1915 olaylarını “soykırım” olarak niteleyen tasarı Almanya Parlamentosu’nda kabul edildi. Alman Federal Meclisi'nde “Ermeni soykırımı tasarısı” bir ret ve bir çekimser oyla kabul edildi. Daha öncede 29 ülke parlamentosu benzer yasaları geçirdi.
Bunlar içinde dikkat çeken ,Suriye,Filistin,ve Sudi Arabistan
100 yıldır gündeme Getirmeyen Almanya 101 yıl sonra 1915 ermeni tehcirini soykırım olarak parlamentosuna getirdi. Teklifi verende Türk kökenli olduğu söylenen Cem Özdemir, destekleyip oy veren 11 tane Türk kökenli olduğu iddia edilen kişiler.
Tasarısının oylamasında tek ret oy Hıristiyan Demokrat Birlik Partisi (CDU) Milletvekili Bettina Kudla'dan gelirken, tek çekimser oy da yine CDU milletvekili Oliver Wittke'dan geldi.

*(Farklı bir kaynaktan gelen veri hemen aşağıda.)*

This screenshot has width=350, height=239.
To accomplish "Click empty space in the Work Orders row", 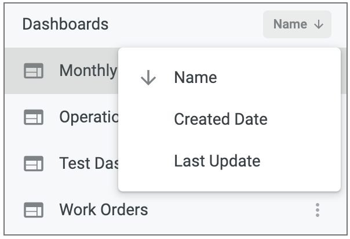I will coord(230,210).
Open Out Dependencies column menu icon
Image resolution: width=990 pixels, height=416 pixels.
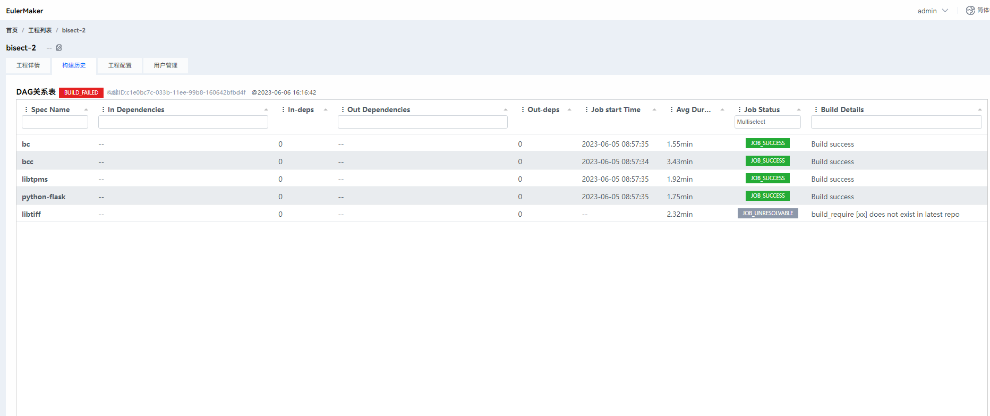(343, 109)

Bettina Kudla,” başka ülkelere ilişkin tarihi değerlendirmelerde bulunmanın Alman meclisinin görevi olmadığını” belirtti
Almanya’nın ‘Ermeni soykırımını tanıdığı oylamada tek çekimser oyu kullanan Alman vekil Oliver Wittke, “tasarı nedeniyle Türkiye kökenli vekillerin baskı gördüğünü belirtirken, Türkiye’nin tepkisinin çok sert olmadığını görünce ‘Rahatladığı’nı “söyledi.

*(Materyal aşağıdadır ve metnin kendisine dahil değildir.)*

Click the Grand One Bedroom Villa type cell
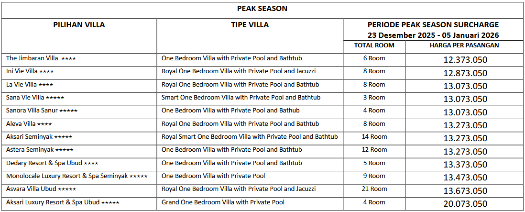This screenshot has width=525, height=212. (x=223, y=202)
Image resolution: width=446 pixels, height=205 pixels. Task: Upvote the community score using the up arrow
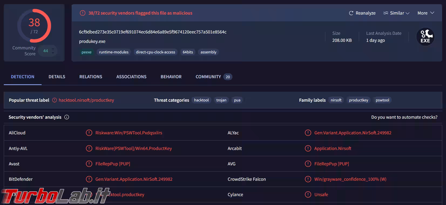pos(53,49)
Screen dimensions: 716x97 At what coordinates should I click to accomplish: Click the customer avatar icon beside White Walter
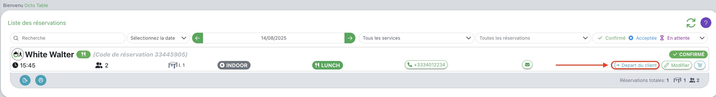click(x=18, y=54)
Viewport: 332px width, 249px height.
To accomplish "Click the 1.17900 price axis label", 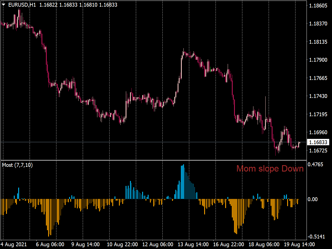I will 318,60.
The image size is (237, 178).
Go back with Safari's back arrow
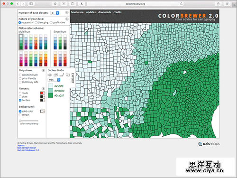18,4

Bunlar hakkında AKP yetkilileri hakaret yağdırdılar, Adalet bakanı Bozdağ ” 'kanı bozuklar, sütü bozuklar' dedi.
Tayyip'in Almanya’ya esip gürlemesine bakmayın. Gecen gün Taksim'in göbeğinde sözde soykırımı savunan bir etkinlik yapıldı. Üstelik Almanya’nın resmi desteğiyle... Hatırlayın... AKP iktidarından önce bu tür etkinlikler yapılamazdı. Adamlar hem Ermeniciliği serbest bıraktılar, beslediler, büyüdüler; hem de kalkmış şimdi Almanya’ya sözüm ona tepki veriyorlar.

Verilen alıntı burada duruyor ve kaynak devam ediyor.